■ **WHAT YOU WILL DO**: Would you write out all of the entries below, exactly as they stand?

===== RAW DATA =====

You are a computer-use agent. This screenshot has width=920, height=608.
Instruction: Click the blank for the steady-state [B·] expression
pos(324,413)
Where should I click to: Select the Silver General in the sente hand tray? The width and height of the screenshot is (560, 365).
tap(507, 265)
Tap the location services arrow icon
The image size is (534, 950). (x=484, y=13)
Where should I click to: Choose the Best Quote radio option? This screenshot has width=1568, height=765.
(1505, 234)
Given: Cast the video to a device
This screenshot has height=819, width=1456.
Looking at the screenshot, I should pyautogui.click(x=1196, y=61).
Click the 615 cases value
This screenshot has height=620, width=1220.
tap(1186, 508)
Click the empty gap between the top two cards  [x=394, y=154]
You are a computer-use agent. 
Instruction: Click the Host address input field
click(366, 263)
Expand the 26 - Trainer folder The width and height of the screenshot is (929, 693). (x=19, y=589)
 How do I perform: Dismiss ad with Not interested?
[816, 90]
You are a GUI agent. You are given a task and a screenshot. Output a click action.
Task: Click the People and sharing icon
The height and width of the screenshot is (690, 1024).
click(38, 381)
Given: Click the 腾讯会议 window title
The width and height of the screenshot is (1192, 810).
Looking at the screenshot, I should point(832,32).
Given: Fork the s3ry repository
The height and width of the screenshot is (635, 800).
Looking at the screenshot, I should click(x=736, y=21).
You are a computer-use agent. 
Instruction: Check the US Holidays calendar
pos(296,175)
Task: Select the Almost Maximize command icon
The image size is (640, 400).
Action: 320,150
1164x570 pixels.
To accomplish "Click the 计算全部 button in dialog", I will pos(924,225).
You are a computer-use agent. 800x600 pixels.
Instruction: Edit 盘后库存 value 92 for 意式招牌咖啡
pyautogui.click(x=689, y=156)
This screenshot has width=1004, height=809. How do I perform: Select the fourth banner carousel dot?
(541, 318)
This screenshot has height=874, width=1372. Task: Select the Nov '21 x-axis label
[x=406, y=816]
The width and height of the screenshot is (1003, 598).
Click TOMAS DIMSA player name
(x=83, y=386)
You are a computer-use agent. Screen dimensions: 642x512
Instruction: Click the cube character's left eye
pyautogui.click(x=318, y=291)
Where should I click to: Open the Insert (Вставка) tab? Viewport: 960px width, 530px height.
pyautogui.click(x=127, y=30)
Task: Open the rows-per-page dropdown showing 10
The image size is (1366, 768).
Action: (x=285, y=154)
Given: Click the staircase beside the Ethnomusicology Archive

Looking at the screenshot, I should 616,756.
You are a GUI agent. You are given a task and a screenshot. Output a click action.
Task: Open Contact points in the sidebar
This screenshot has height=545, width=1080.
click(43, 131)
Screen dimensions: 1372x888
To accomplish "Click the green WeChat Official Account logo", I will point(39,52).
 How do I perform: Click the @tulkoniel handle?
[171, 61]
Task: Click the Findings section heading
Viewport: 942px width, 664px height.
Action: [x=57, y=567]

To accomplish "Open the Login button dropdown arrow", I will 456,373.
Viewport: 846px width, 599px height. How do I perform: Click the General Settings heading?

=====

■ **ANSWER BOX**:
You are a computer-use agent. This screenshot has width=920, height=608.
Instruction: Click the blank for the steady-state [B·] expression
pos(324,413)
Where should I click to: Select the Silver General in the sente hand tray? The width and height of the screenshot is (560, 365).
tap(507, 265)
Tap the location services arrow icon
The image size is (534, 950). (x=484, y=13)
Where should I click to: Choose the Best Quote radio option? This screenshot has width=1568, height=765.
(1505, 234)
Given: Cast the video to a device
This screenshot has height=819, width=1456.
Looking at the screenshot, I should pyautogui.click(x=1196, y=61).
Click the 615 cases value
This screenshot has height=620, width=1220.
tap(1186, 508)
Click the empty gap between the top two cards  [x=394, y=154]
You are a computer-use agent. 
Instruction: Click the Host address input field
click(366, 263)
Expand the 26 - Trainer folder The width and height of the screenshot is (929, 693). (x=19, y=589)
 How do I perform: Dismiss ad with Not interested?
[816, 90]
You are a GUI agent. You are given a task and a screenshot. Output a click action.
Task: Click the People and sharing icon
The height and width of the screenshot is (690, 1024).
click(38, 381)
Given: Click the 腾讯会议 window title
The width and height of the screenshot is (1192, 810).
Looking at the screenshot, I should point(832,32).
Given: Fork the s3ry repository
The height and width of the screenshot is (635, 800).
Looking at the screenshot, I should click(x=736, y=21).
You are a computer-use agent. 
Instruction: Check the US Holidays calendar
pos(296,175)
Task: Select the Almost Maximize command icon
The image size is (640, 400).
Action: 320,150
1164x570 pixels.
To accomplish "Click the 计算全部 button in dialog", I will pos(924,225).
You are a computer-use agent. 800x600 pixels.
Instruction: Edit 盘后库存 value 92 for 意式招牌咖啡
pyautogui.click(x=689, y=156)
This screenshot has width=1004, height=809. How do I perform: Select the fourth banner carousel dot?
(541, 318)
This screenshot has height=874, width=1372. Task: Select the Nov '21 x-axis label
[x=406, y=816]
The width and height of the screenshot is (1003, 598).
Click TOMAS DIMSA player name
(x=83, y=386)
You are a computer-use agent. Screen dimensions: 642x512
Instruction: Click the cube character's left eye
pyautogui.click(x=318, y=291)
Where should I click to: Open the Insert (Вставка) tab? Viewport: 960px width, 530px height.
pyautogui.click(x=127, y=30)
Task: Open the rows-per-page dropdown showing 10
The image size is (1366, 768).
Action: (x=285, y=154)
Given: Click the staircase beside the Ethnomusicology Archive

Looking at the screenshot, I should 616,756.
You are a GUI agent. You are given a task and a screenshot. Output a click action.
Task: Open Contact points in the sidebar
This screenshot has height=545, width=1080.
click(43, 131)
Screen dimensions: 1372x888
To accomplish "Click the green WeChat Official Account logo", I will point(39,52).
 How do I perform: Click the @tulkoniel handle?
[171, 61]
Task: Click the Findings section heading
Viewport: 942px width, 664px height.
Action: [x=57, y=567]

To accomplish "Open the Login button dropdown arrow", I will 456,373.
Viewport: 846px width, 599px height. How do I perform: Click the General Settings heading?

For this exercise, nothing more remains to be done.